Vinte e sete organizações de direitos humanos divulgaram nesta terça-feira (28) uma nota conjunta de repúdio à Operação Contenção, deflagrada pelas polícias Civil e Militar nos complexos do Alemão e da Penha, no Rio de Janeiro. A ação, considerada a mais letal da história do estado, deixou ao menos 64 mortos e 81 presos, segundo balanço oficial.
O documento, assinado por entidades como Justiça Global, Anistia Internacional, Conectas Direitos Humanos e Instituto Sou da Paz, afirma que o governo do estado “adota uma doutrina de guerra como política de gestão” e denuncia o “uso ilegítimo e sistemático da força letal” contra a população negra e pobre das favelas.
“O que o governador classifica como a maior operação da história do Rio é, na verdade, uma matança produzida pelo Estado brasileiro”, diz o texto, que responsabiliza o governador Cláudio Castro (PL) por quatro das cinco operações mais letais já registradas no estado.
Denúncia de política de extermínio
As organizações afirmam que a operação, tratada pelo governo como “estado de defesa”, repete um padrão de militarização e violência que não reduz o poder das facções criminosas, mas amplia a insegurança e o medo nas comunidades.
“A morte não pode ser tratada como política pública”, destaca o documento. “Premiar o confronto e a morte estimula a mentalidade de guerra e transforma comunidades em campos de batalha.”
O texto também critica o enfraquecimento da ADPF 635, a chamada ADPF das Favelas, e acusa o governo fluminense de tentar revogar garantias legais de controle e prevenção da letalidade policial, além de manter gratificações que recompensam confrontos armados.
Violações e pedidos de responsabilização
A carta cita parâmetros internacionais do Escritório das Nações Unidas sobre Drogas e Crime (UNODC), segundo os quais o uso da força deve obedecer aos princípios de legalidade, necessidade, proporcionalidade, precaução e responsabilidade. As entidades afirmam que o Estado do Rio de Janeiro viola todos esses critérios.

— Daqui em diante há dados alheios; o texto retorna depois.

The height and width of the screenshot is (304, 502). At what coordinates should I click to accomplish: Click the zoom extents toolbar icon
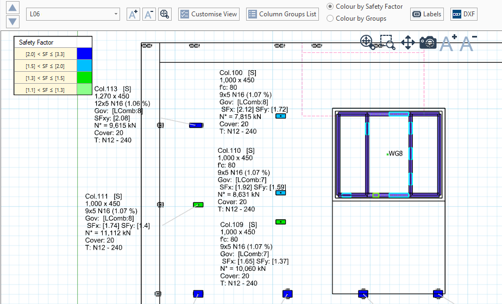tap(165, 15)
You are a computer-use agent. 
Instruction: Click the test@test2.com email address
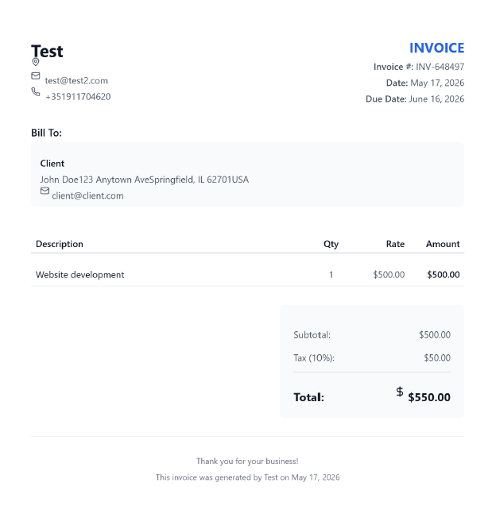point(76,81)
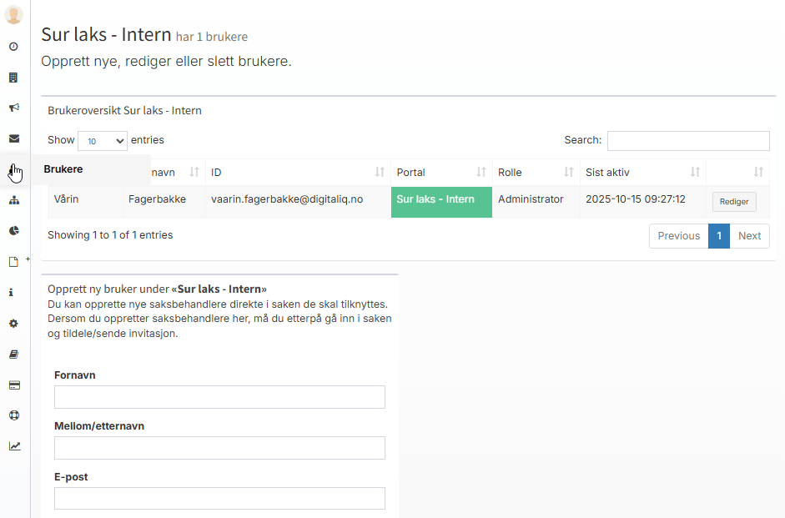The height and width of the screenshot is (518, 785).
Task: Open the user avatar profile menu
Action: (x=13, y=15)
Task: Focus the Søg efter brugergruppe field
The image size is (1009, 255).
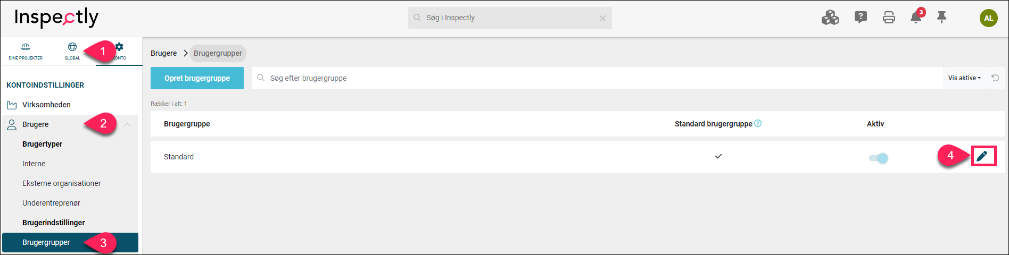Action: tap(597, 78)
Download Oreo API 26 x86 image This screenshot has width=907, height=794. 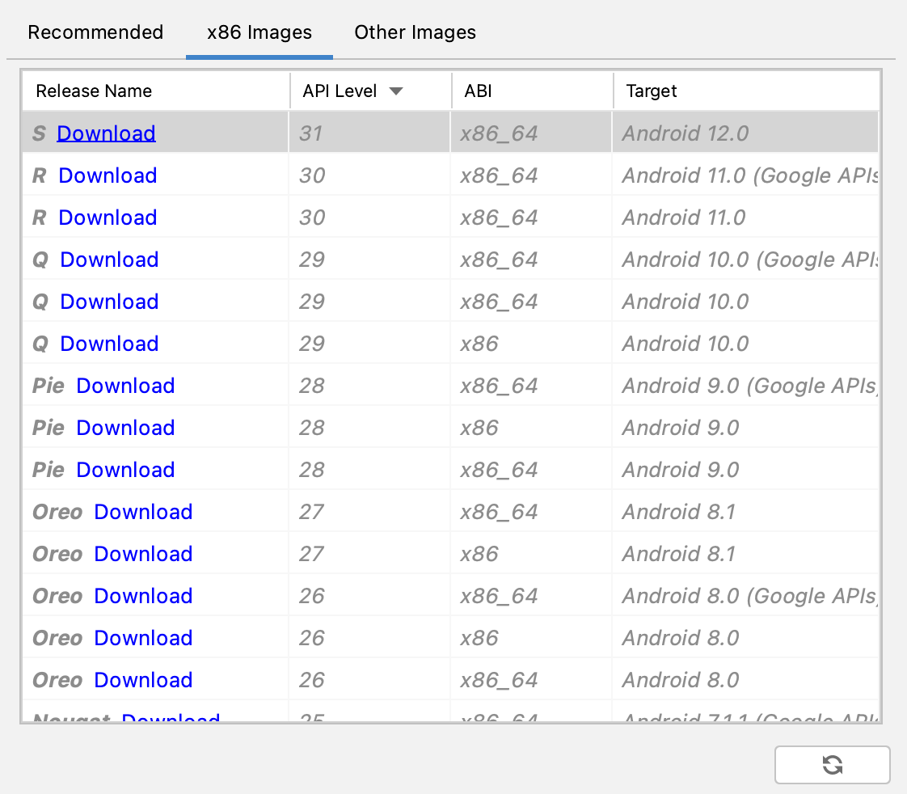[143, 638]
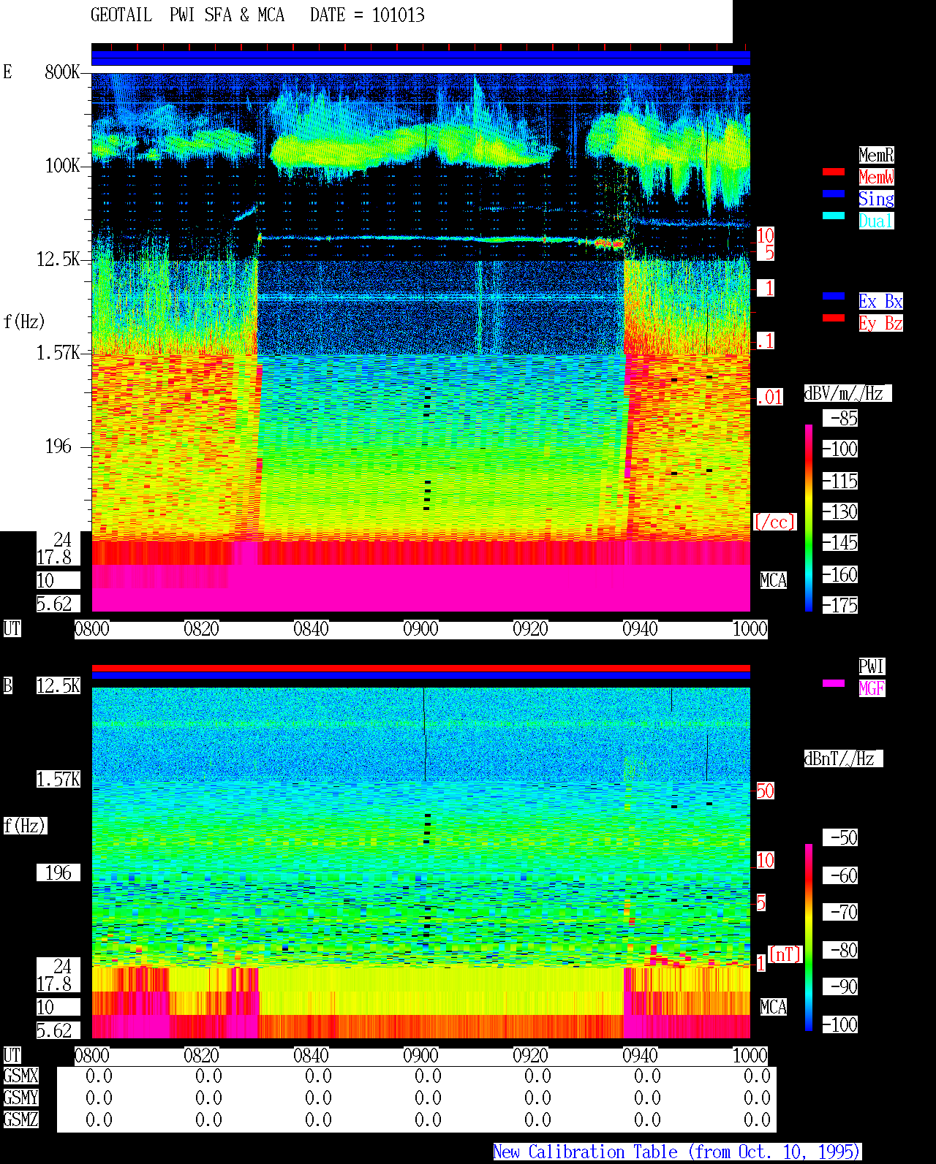Click the PWI legend label

[872, 666]
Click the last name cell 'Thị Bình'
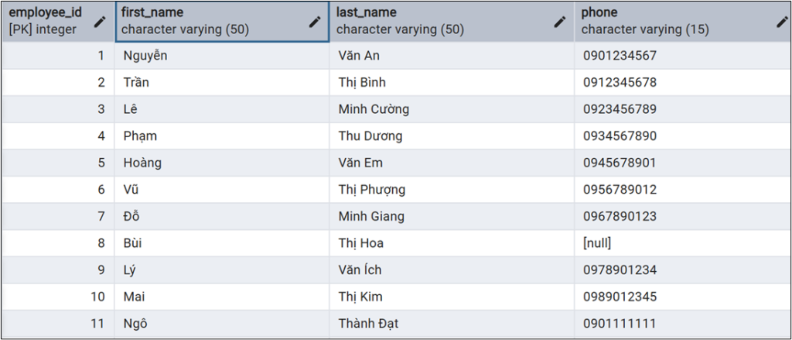 click(x=362, y=82)
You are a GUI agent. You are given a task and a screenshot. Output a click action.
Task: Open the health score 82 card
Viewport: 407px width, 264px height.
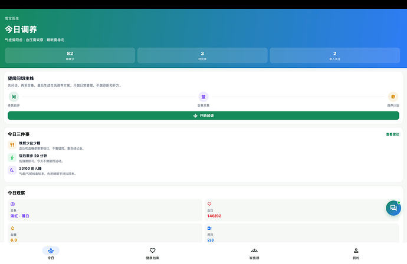click(70, 55)
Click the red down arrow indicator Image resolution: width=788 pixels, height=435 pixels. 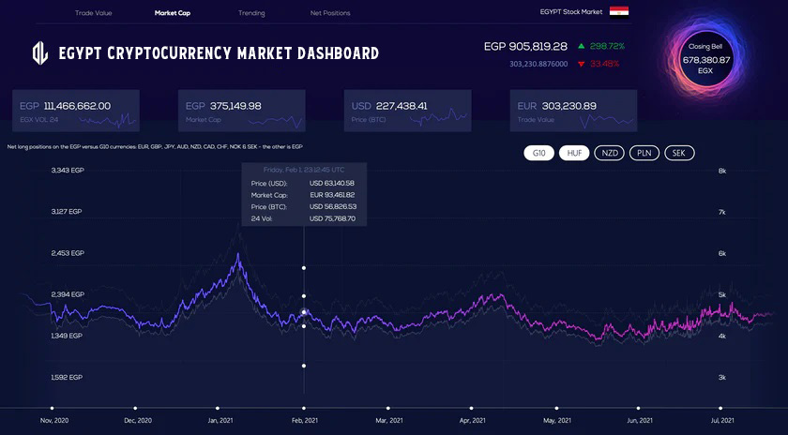(583, 64)
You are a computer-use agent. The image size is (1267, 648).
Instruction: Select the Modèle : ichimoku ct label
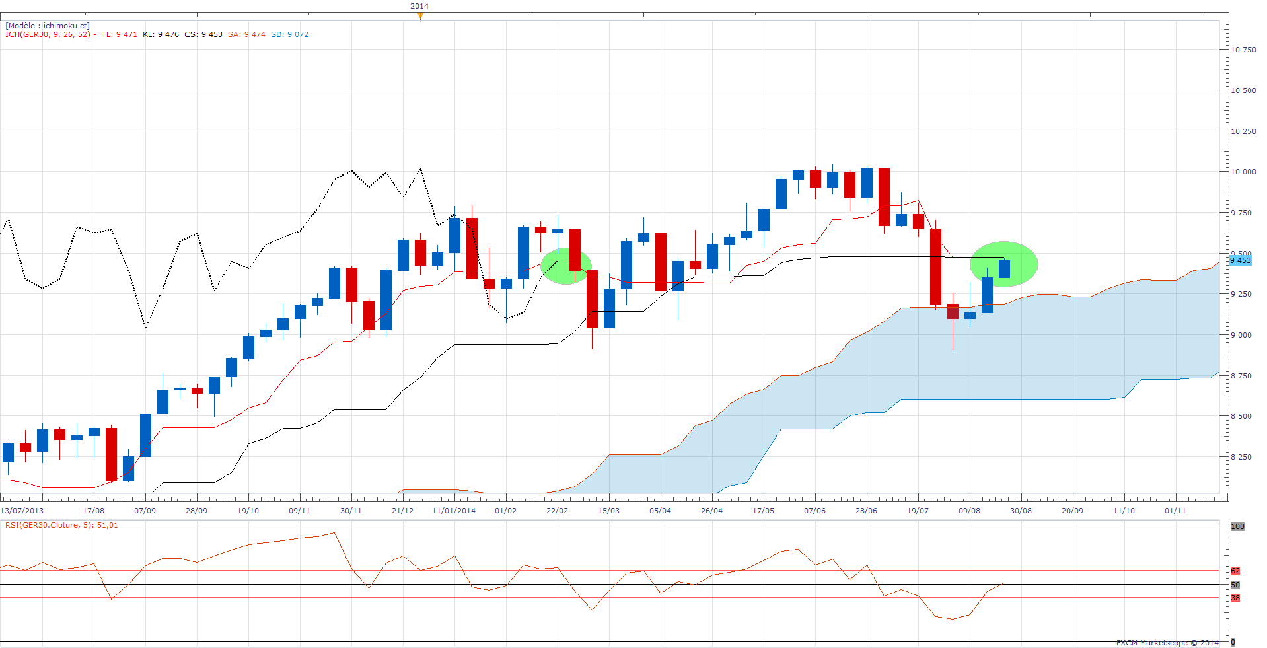pyautogui.click(x=48, y=26)
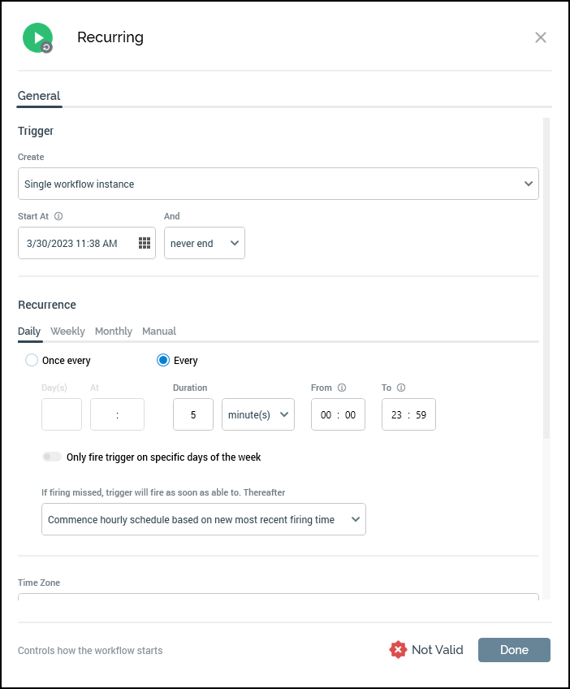Image resolution: width=570 pixels, height=689 pixels.
Task: Open the Manual recurrence tab
Action: point(158,331)
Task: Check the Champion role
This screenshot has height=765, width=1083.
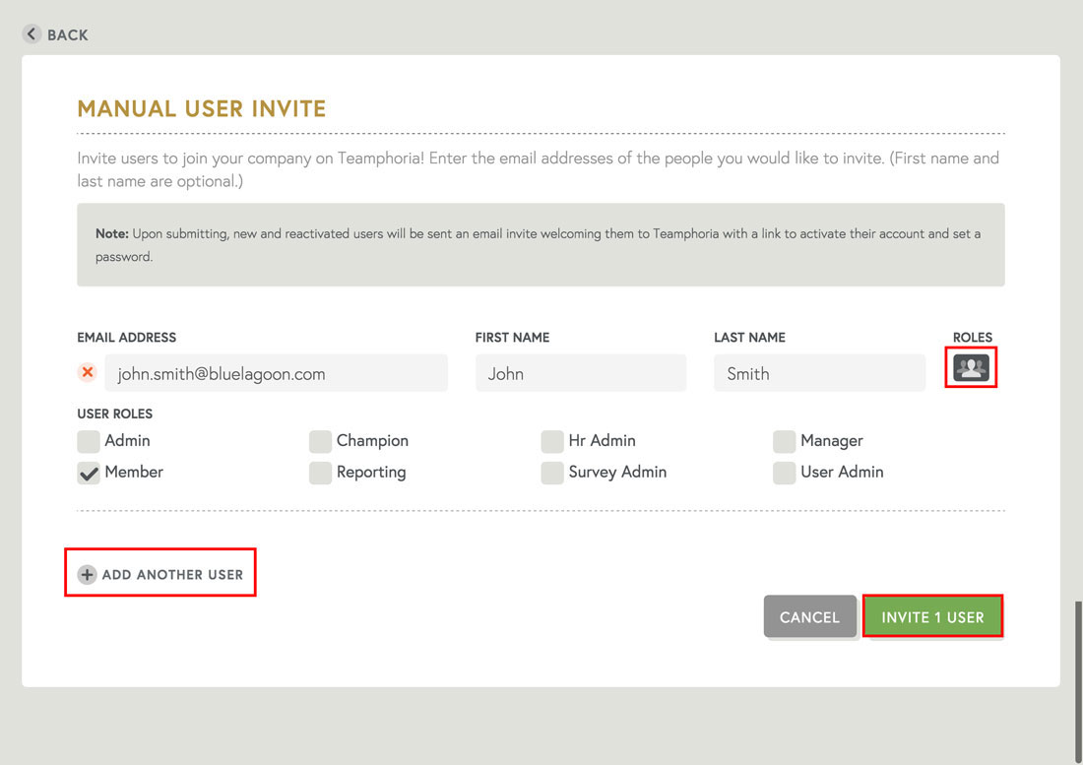Action: (x=320, y=441)
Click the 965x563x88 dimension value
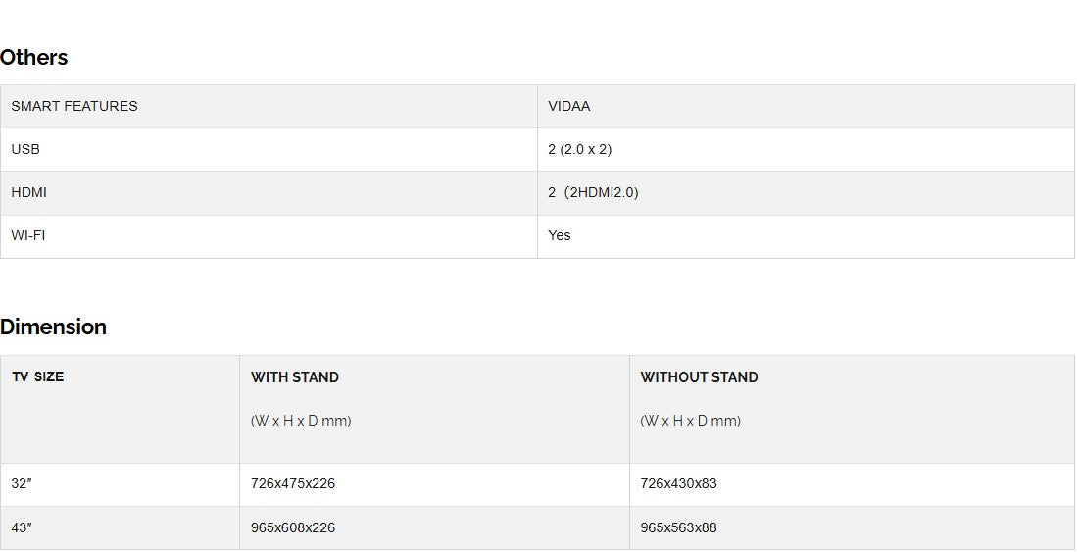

O texto relembra ainda que o Brasil já foi condenado duas vezes pela Corte Interamericana de Direitos Humanos, pelos massacres de Acari (1990) e Nova Brasília (1994 e 1995), e afirma que o atual cenário “reproduz o mesmo padrão de violência e impunidade”.
As organizações exigem que o Ministério Público e o Judiciário investiguem e responsabilizem os envolvidos nas ações, inclusive o governador, e cobram a revogação das gratificações por letalidade e o cumprimento do Plano Estadual de Redução da Letalidade Policial.
“A segurança pública deve garantir direitos, não violá-los. Moradores das favelas têm direito à vida, à integridade e à paz — e isso não é negociável”, conclui o documento.
Entidades signatárias
Entre as 27 organizações que assinam a nota estão a Justiça Global, Anistia Internacional Brasil, Conectas Direitos Humanos, Instituto Sou da Paz, Observatório de Favelas, Redes da Maré, CESeC, CEJIL, FASE RJ, Casa Fluminense, Fórum Popular de Segurança Pública, Rede Justiça Criminal, Instituto de Defensores de Direitos Humanos, Instituto Terra Trabalho e Cidadania (ITTC), e o Grupo Tortura Nunca Mais, entre outras.